17 Wednesday Oct 2012

Posted by Mike Sivier in Benefits, Conservative Party, Disability, Liberal Democrats, People, Politics, UK

≈ 8 Comments

Tags

Atos, benefit, benefits, borrowing, child poverty, Citizens Advice, Coalition, Conservative, Council Tax Benefit, debt, Department for Work and Pensions, disability, Disability Living Allowance, Disability Rights UK, disabled, DLA, DWP, economy, ESA, government, housing benefit, Incapacity Benefit, Jobseeker's Allowance, Lady Tanni Grey-Thompson, Lib Dem, Liberal, Liberal Democrat, Localism Act, Mike Sivier, mikesivier, Parliament, people, PIP, politics, poverty, The Children's Society, The Guardian, Tories, Tory, Universal Credit, Vox Political, WCA, welfare, work capability assessment


According to The Guardian, nearly half a million disabled people and their families could lose so much money under the new Universal Credit system that they could end up homeless.

The information comes from a report by a commission headed by Paralympian Lady Tanni Grey-Thompson and, yet again, shows that Tory criticism of the current benefits system as being “too complicated” is a sign that they do not understand the complexities of life for those of us who rely on the system to top-up our incomes.

From my reading of the article, the report does not take into account disabled people who are found ‘fit for work’ under the Atos assessment regime, nor does it consider the effects of the Localism Act on their Housing Benefit and Council Tax Benefit.

I wonder if this means the predicted increase in child poverty is now out of date and will have to be revised upwards again.

Citizens Advice, the Children’s Society and Disability Rights UK have already called for more cash to be provided for disadvantaged families. A forlorn hope. The point of this benefit (if we dare dignify it with that name) is that it is supposed to be universal, after all.

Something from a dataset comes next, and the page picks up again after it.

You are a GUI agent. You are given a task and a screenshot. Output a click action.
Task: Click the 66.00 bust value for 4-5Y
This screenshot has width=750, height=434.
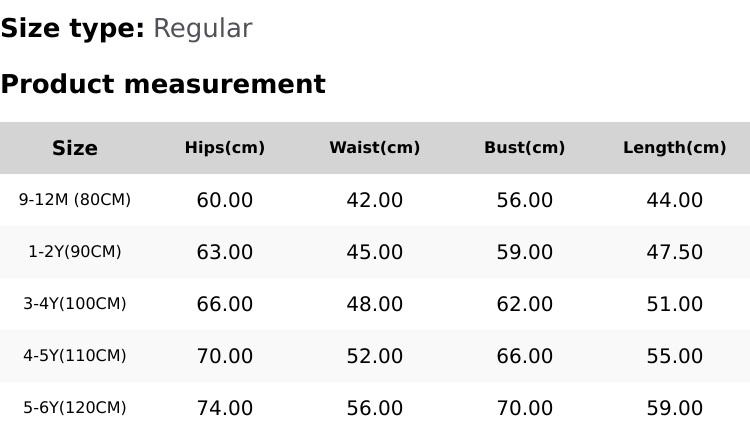[x=525, y=356]

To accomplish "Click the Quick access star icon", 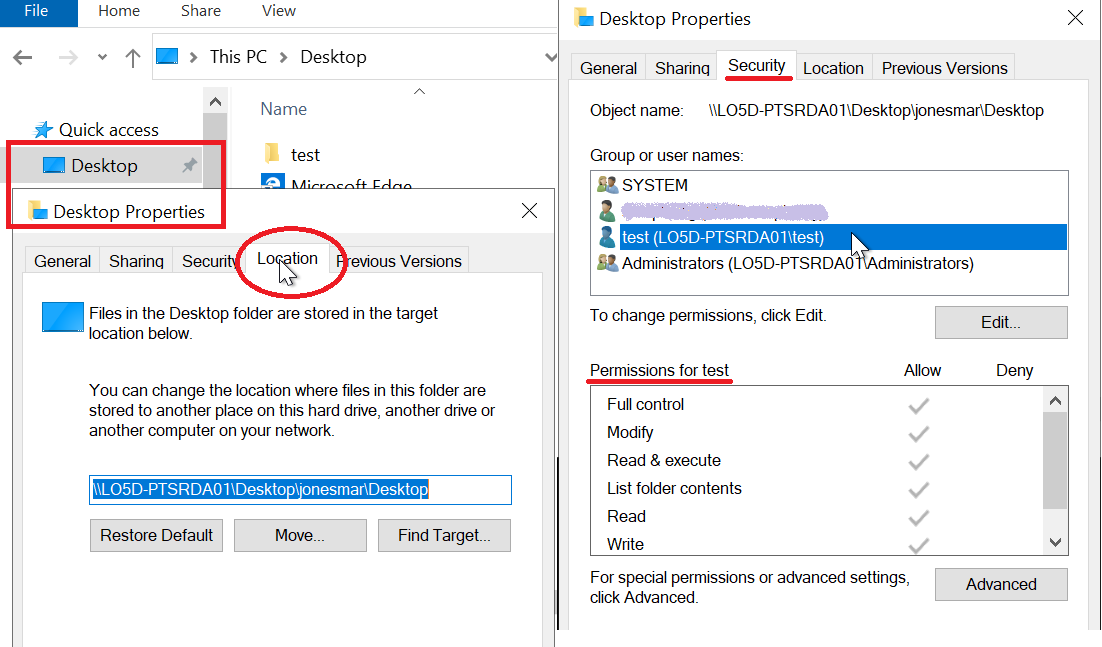I will [x=44, y=130].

The government says the report is “highly selective” and could lead to “irresponsible scaremongering”. Of course, it is easy to say that now. The results of all this tinkering with the benefits system won’t be known for some time to come – and, if this report is to be believed, by then it will be too late to reverse the damage for hundreds of thousands of families.

Will it even do any good? Experience suggests not. All the Coalition’s tinkering has managed to achieve in two years is misery for the poor. National borrowing is on the rise.

And there are still questions to be answered about the way the new system works. What will count as earnings? will there be concessions for mothers on maternity leave? How will childcare costs be incorporated into the Universal Credit? What about extra costs for people with disabilities, and who will receive this support? What support will be available for carers? What about support for pensioners with children? How will housing costs be assessed? Will financial support for council tax be included in or separate from UC?

What about people who are trying to start up their own business – something the government is supposed to be supporting? Depending on how UC is administered, the amount of money they receive could be the difference between being able to set up in business – or not.

And, if too many people find they can’t, that could be the difference between economic revival – and not.